For models that support extended thinking (such as DeepSeek-R1 and similar reasoning models), you can control how much effort the model invests before responding.
LevelBehavior
DefaultModel uses its built-in reasoning behavior
DisabledThinking is turned off entirely
LowMinimal reasoning — fastest responses
MediumBalanced thinking and speed
HighMaximum reasoning effort — slowest but most thorough
Find this in Settings → Options → AI Settings → Reasoning Level.

Reasoning Timeout

When a reasoning model is thinking, LMSA waits up to the timeout before stopping the request. The default is 300 seconds (5 minutes). You can reduce this if you prefer faster cut-offs on long-running reasoning.

Default Model

You can pin a specific model so it is pre-selected every time LMSA loads, instead of reverting to the server’s first available model.

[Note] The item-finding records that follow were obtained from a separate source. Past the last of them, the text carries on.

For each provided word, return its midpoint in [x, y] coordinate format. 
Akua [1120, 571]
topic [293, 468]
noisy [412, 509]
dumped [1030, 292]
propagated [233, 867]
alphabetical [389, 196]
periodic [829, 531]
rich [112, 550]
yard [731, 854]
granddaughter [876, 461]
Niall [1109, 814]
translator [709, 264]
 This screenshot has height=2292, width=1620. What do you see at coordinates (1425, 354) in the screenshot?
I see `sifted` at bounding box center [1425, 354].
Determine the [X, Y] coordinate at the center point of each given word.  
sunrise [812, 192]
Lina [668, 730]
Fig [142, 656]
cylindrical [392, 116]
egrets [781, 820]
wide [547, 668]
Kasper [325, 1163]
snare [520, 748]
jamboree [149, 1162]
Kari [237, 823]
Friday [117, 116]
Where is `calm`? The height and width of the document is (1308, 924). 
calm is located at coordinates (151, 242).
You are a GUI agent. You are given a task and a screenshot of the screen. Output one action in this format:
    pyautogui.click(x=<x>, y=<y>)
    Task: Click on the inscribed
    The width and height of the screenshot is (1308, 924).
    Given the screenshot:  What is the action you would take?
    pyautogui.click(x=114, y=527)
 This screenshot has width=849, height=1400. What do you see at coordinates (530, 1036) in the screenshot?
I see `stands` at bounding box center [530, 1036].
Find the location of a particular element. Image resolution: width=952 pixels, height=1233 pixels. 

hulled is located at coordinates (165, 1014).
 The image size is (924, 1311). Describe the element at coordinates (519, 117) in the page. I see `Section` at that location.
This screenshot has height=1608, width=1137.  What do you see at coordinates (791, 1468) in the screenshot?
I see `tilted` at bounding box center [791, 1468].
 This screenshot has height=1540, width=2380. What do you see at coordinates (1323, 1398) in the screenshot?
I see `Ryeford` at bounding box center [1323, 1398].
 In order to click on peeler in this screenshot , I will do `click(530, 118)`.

Once set, LMSA attempts to activate that model automatically on launch.
In the model picker (tap the model name in the chat header), select any model and look for the Set as Default option. You can also clear the default from the same menu.
If the default model is not present on the connected server — for example, because you switched presets — LMSA falls back to the first model returned by the server.

Hide Thinking

When Hide Thinking is enabled, the internal reasoning chain produced by thinking models is not displayed in the chat. The model still reasons; you just don’t see the intermediate steps. Toggle this in Settings → Options → AI Settings → Hide Thinking.